Toamasina – Le lieu de séquestration d’Annie et Arnaud découvert

L’organisation criminelle auteur du kidnapping d’Annie et Arnaud sème  la terreur à Toamasina depuis des années

La gendarmerie a mis à nu la villa où des victimes de rapt, dont Annie et Arnaud ont été séquestrés. Les malfaiteurs s’y seraient déjà adonnés à des trafics d’organes.

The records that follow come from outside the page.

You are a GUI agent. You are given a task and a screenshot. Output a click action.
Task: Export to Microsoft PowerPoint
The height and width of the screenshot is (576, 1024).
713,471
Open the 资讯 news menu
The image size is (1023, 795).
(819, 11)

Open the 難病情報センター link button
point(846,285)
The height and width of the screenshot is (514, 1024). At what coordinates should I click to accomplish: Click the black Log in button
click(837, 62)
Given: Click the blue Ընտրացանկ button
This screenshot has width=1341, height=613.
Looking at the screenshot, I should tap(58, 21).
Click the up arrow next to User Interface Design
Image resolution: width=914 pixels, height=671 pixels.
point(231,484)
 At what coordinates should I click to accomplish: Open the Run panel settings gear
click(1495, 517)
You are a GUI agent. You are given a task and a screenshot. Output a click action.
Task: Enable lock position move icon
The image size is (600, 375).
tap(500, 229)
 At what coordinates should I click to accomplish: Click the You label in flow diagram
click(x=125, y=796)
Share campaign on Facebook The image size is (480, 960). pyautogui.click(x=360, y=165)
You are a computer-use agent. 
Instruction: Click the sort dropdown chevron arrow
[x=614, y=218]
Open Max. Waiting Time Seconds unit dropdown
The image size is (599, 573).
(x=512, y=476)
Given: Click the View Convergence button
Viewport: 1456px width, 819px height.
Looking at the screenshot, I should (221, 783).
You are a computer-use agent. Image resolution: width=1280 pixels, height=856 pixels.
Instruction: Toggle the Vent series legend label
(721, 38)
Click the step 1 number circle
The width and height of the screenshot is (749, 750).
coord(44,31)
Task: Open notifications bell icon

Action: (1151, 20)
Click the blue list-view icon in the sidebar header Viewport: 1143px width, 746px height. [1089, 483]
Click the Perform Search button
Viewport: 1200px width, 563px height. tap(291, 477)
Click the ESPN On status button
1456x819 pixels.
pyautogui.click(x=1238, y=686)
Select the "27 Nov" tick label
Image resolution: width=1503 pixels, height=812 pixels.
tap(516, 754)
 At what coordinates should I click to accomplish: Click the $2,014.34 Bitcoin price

Un pan de voile de levé sur le rapt d’Arnaud Ramiliarison et de sa sœur Annie, kidnappés à Toamasina le 25 novembre 2015. Plus de trois ans après l’enlèvement, la villa où les malheureux ont été séquestrés pendant leur captivité est finalement portée au grand jour. « Annie et Arnaud ont été séquestrés dans une propriété assez discrète à Tsarakofafa. C’est un repaire de malfaiteurs où des suspicions de trafic d’organes ont provoqué un tollé en 2013 », lance le lieutenant-colonel Théodule Ranaivoarison, commandant du groupement de la gendarmerie nationale de la région Antsinanana.
« Cette tanière de ravisseurs a été mise à nu après la libération au forceps, sans versement de rançon du patron de Transfy. L’opérateur économique d’origine indienne qui en a fait les frais y a été gardé. Les descriptions du lieu de séquestration, signalées lors du kidnapping d’Annie et Arnaud concordent avec celles de la villa où il a passé sa captivité », poursuit le commandant du groupement de l’Atsinanana.
Les déclarations du propriétaire de Transfy après sa libération, ont révélé qu’il entendait par moments des bruits de moteur des avions et que chaque début de matinée, vers 6 heures, il était réveillé par des chants de troupes.

Signalements concordants
Lorsque le kidnapping de l’opérateur économique est arrivé à son heureux dénouement, il s’est avéré que le lieu de séquestration se trouve à proximité du camp du génie militaire mais les forces de défense et de sécurité n’y ont vu que du feu lors des rapts précédents et les ravisseurs ont du coup opéré dans l’ncognito total, sans éveiller le moindre soupçon. Lorsque l’inquiétude a saisi la famille des deux captifs, le procureur de la République, près du tribunal de première instance à Toamasina a appelé à se manifester quiconque serait en possession d’informations susceptibles de permettre de localiser l’endroit où étaient gardés Annie et Arnaud mais en vain. Les riverains n’y ont vu que du feu et les kidnappeurs ont opéré au nez et à la barbe de la population riveraine. à la lumière des informations communiquées par la gendarmerie, les malfaiteurs louent la villa depuis des années. Soupçonnés d’avoir trempé dans les actes criminels y ayant été perpétrés, le couple propriétaire de la maison a été interpellé puis placé en garde à vue par la gendarmerie.